» Exercise instructions:
Extract, word for word, the stretch of lines from the one containing "What do you" through the end of the lines below, and leave the pictures out of your answer.

» Given information:
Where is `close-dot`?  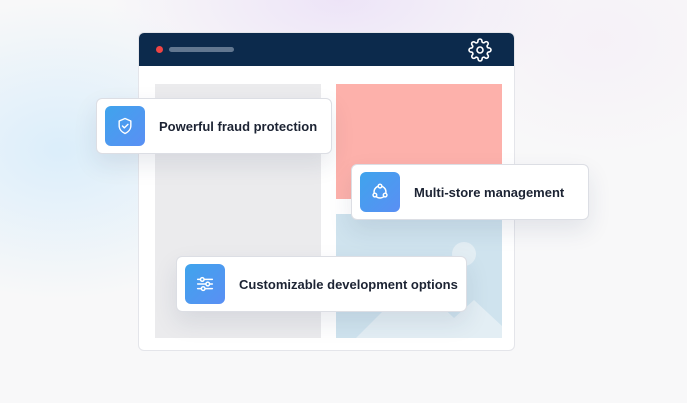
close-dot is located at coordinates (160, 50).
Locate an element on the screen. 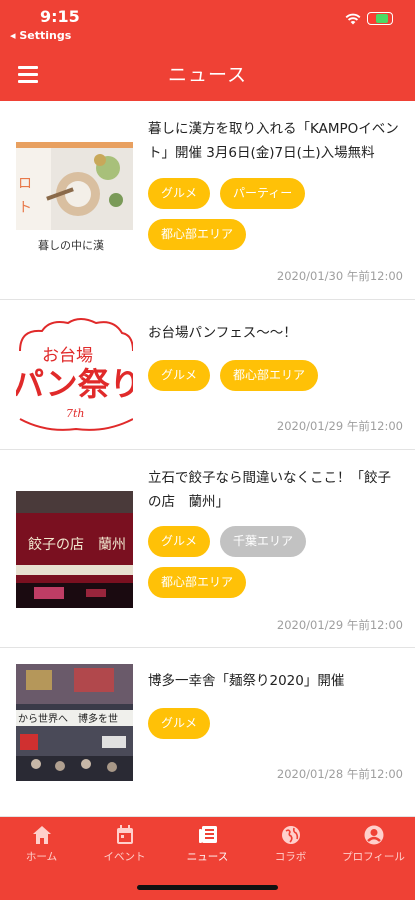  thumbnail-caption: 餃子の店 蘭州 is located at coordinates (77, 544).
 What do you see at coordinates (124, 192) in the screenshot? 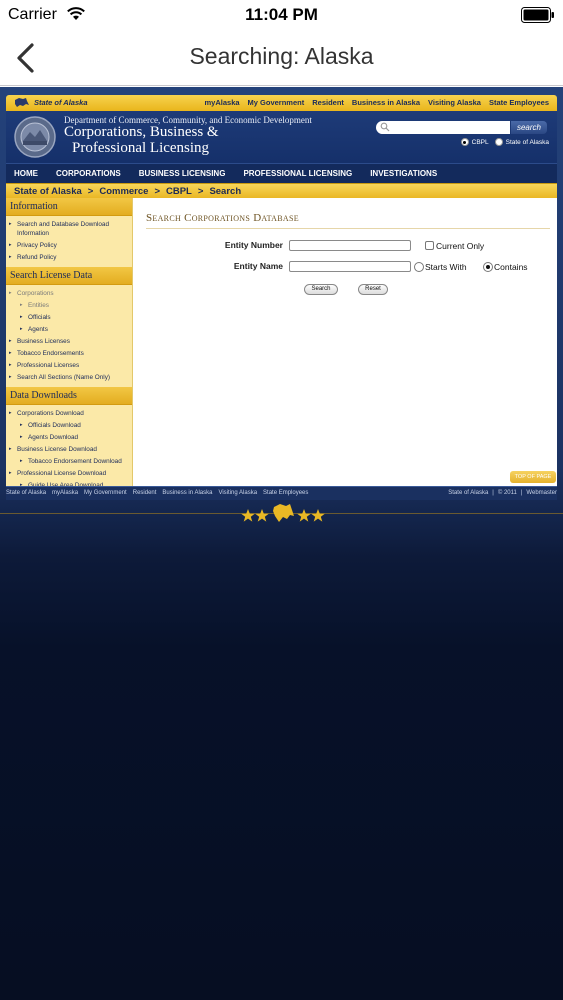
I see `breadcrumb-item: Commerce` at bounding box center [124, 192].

» Task result:
 What do you see at coordinates (124, 192) in the screenshot? 
I see `breadcrumb-item: Commerce` at bounding box center [124, 192].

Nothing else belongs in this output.